# [EXERCISE]
If a line in the listing below includes the word "each", pick it out.
RECORD EXCERPTS Start Marker
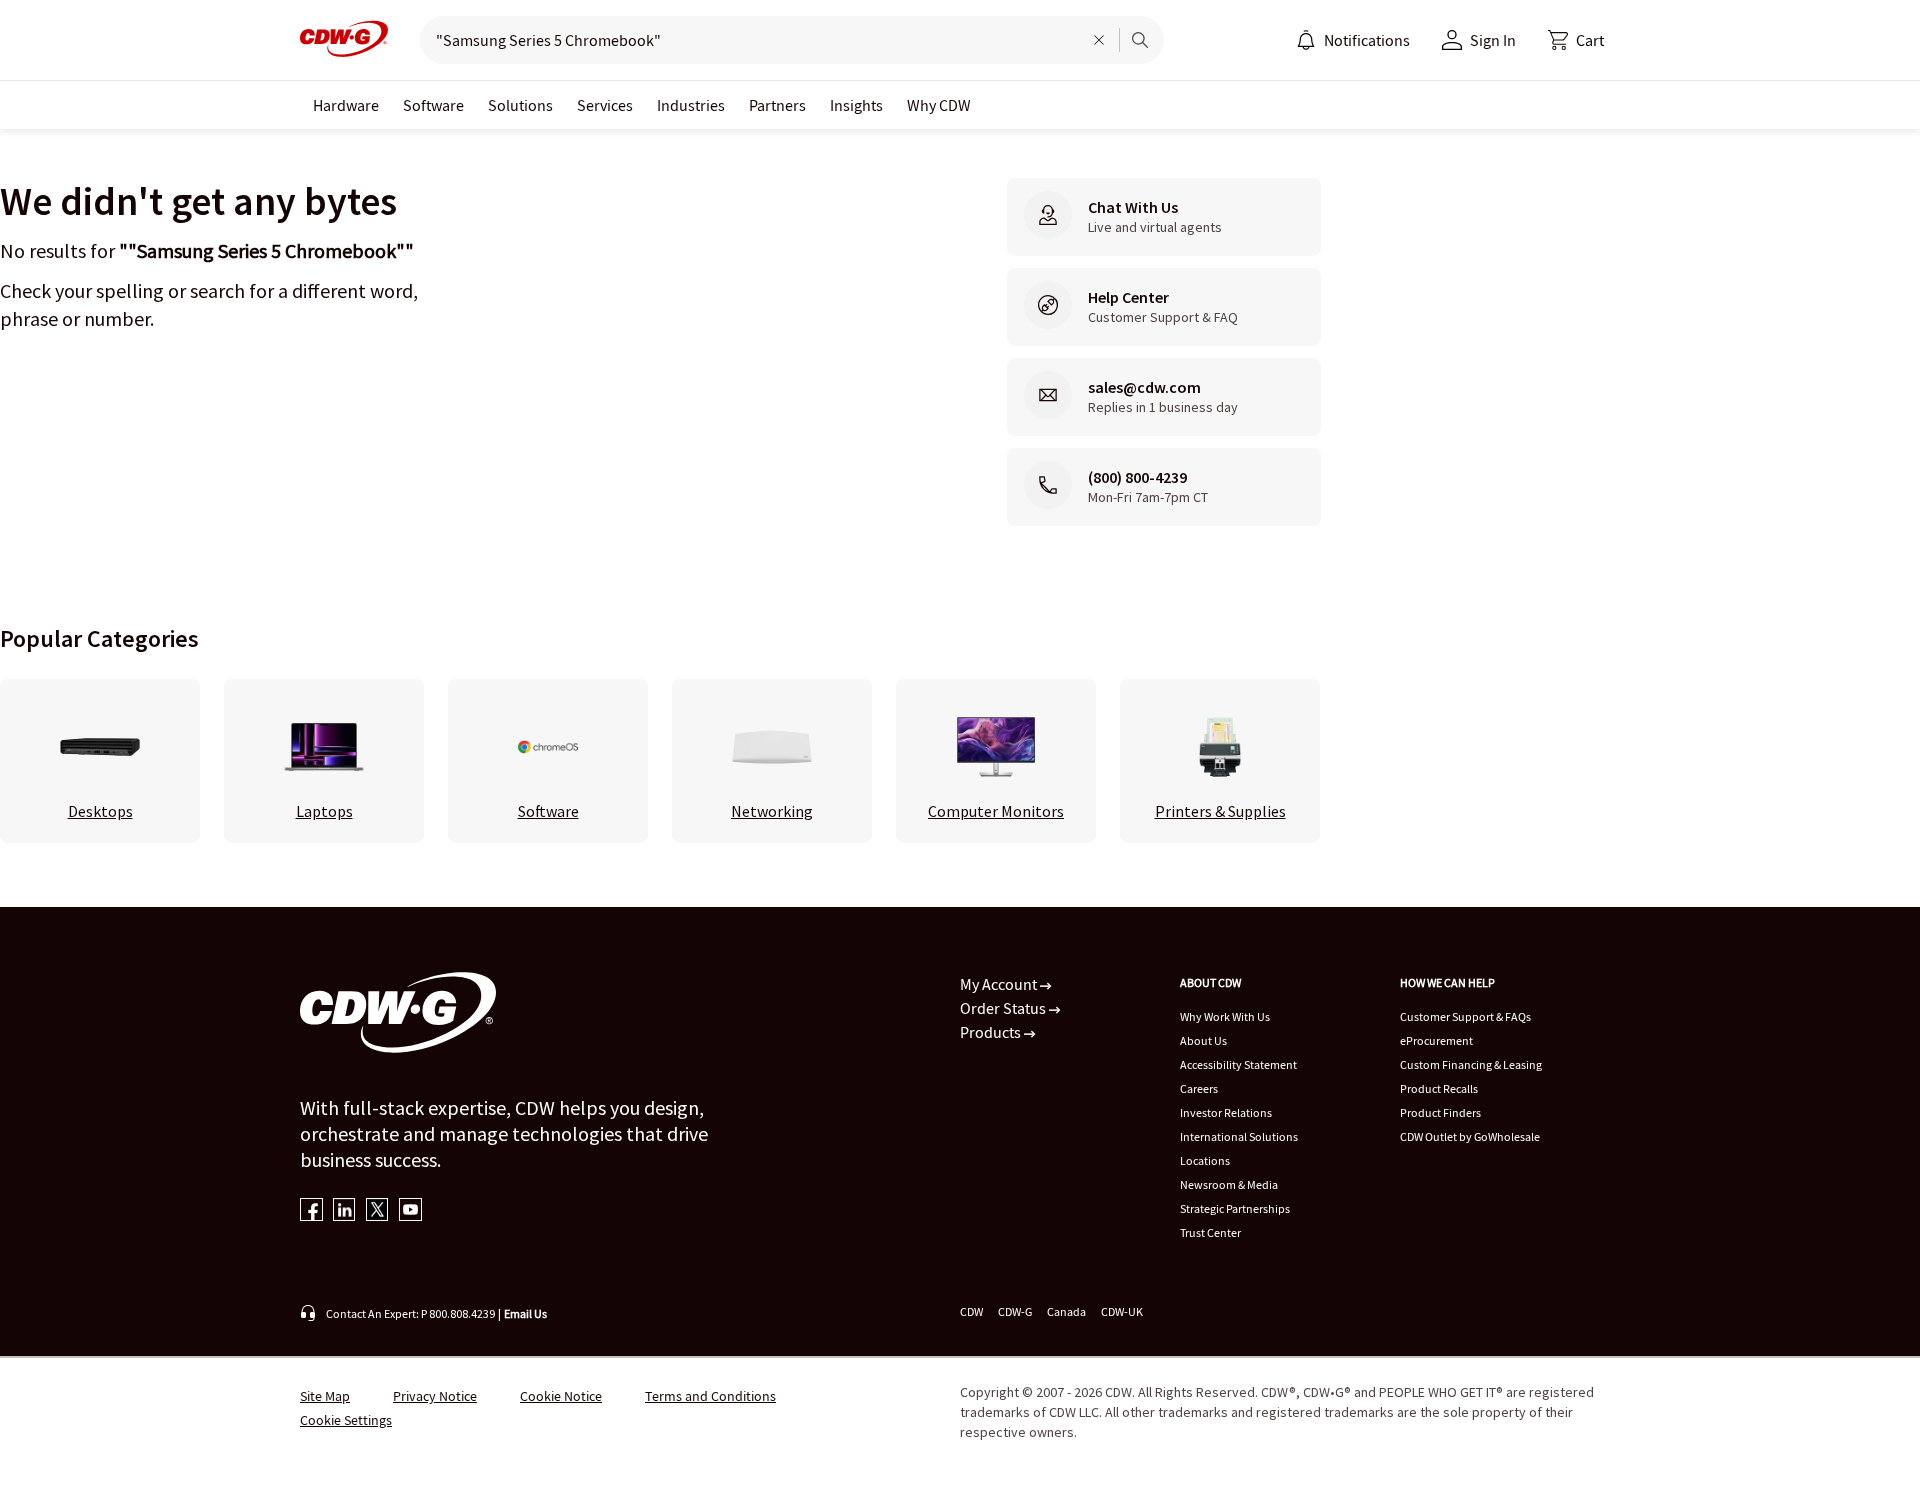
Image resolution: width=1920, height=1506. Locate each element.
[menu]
RECORD EXCERPTS End Marker
RECORD EXCERPTS Start Marker
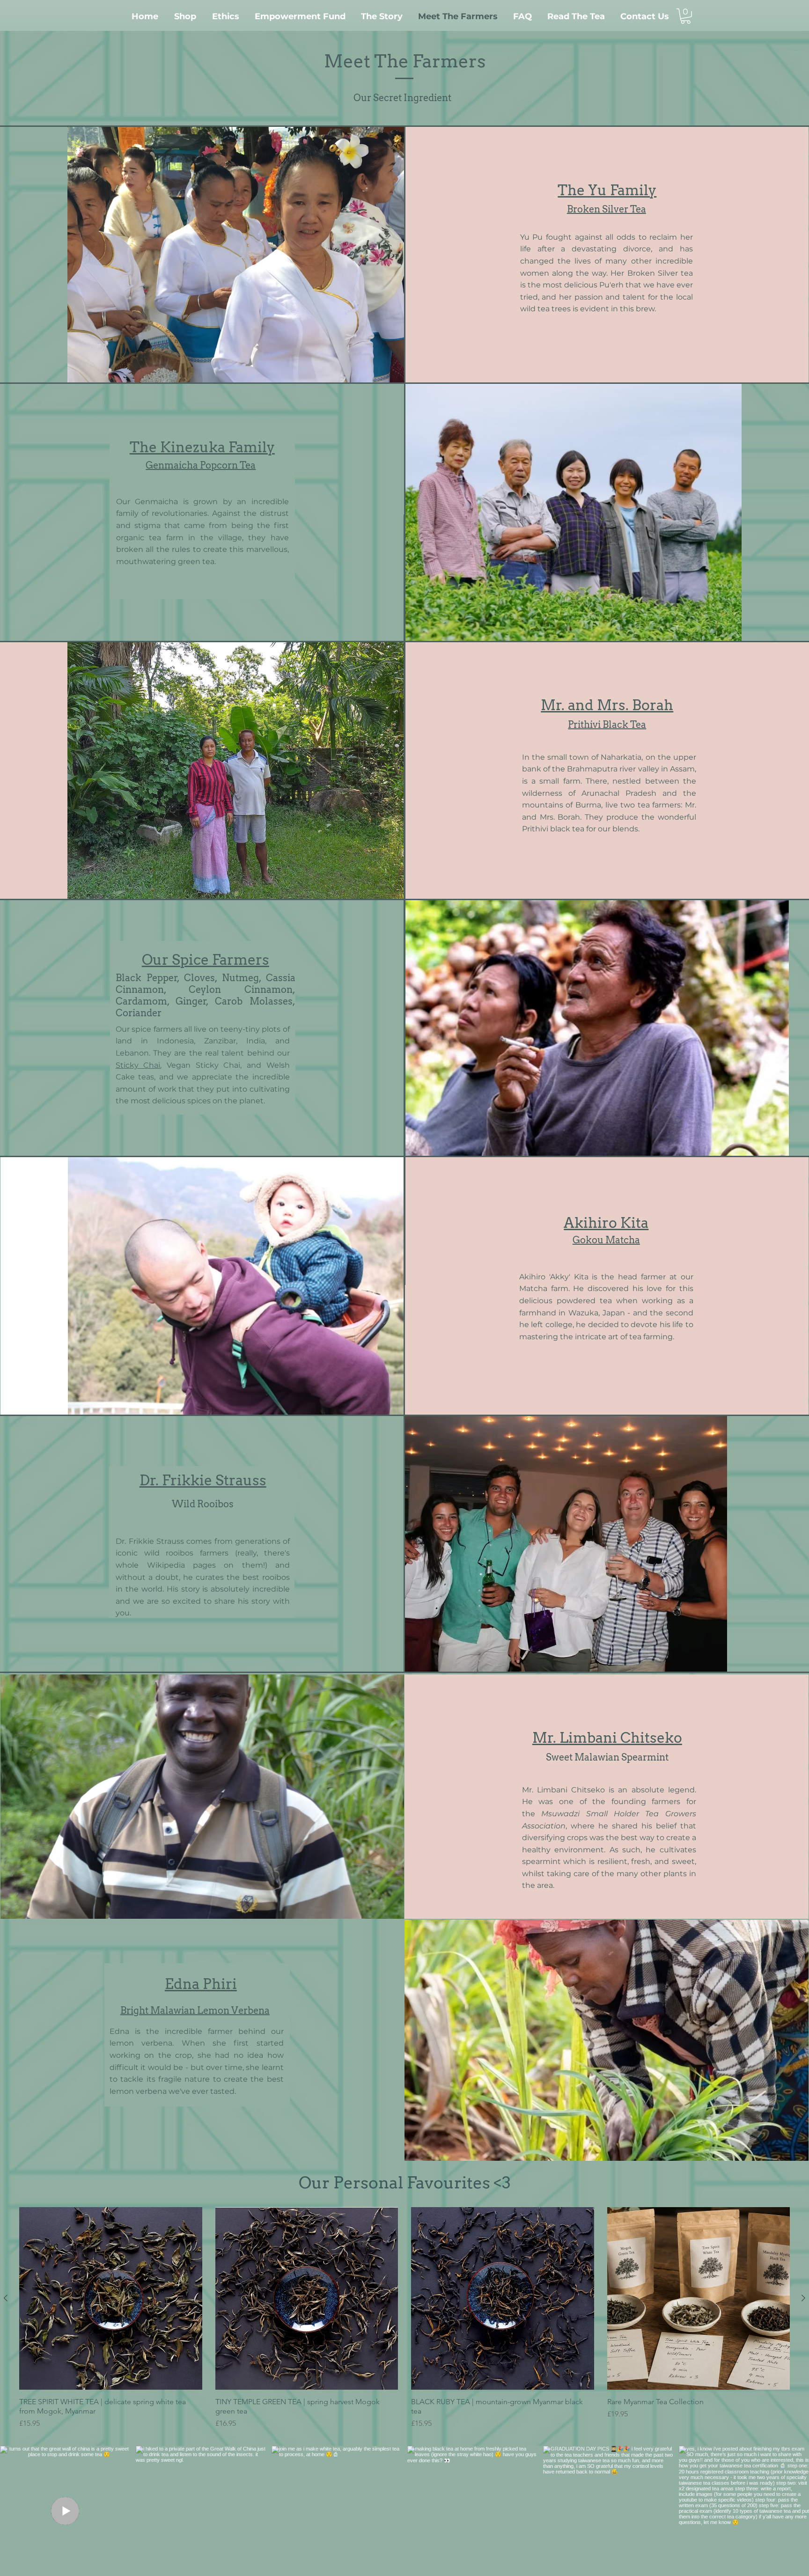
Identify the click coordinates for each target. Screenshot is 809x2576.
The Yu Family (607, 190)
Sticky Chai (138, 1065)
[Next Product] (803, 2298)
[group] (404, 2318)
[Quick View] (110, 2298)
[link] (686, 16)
RECORD EXCERPTS End Marker
# [EXERCISE ANSWER]
Image resolution: width=1920, height=1506. Locate each element.
Identify the click coordinates for each target. Screenshot is 809x2576.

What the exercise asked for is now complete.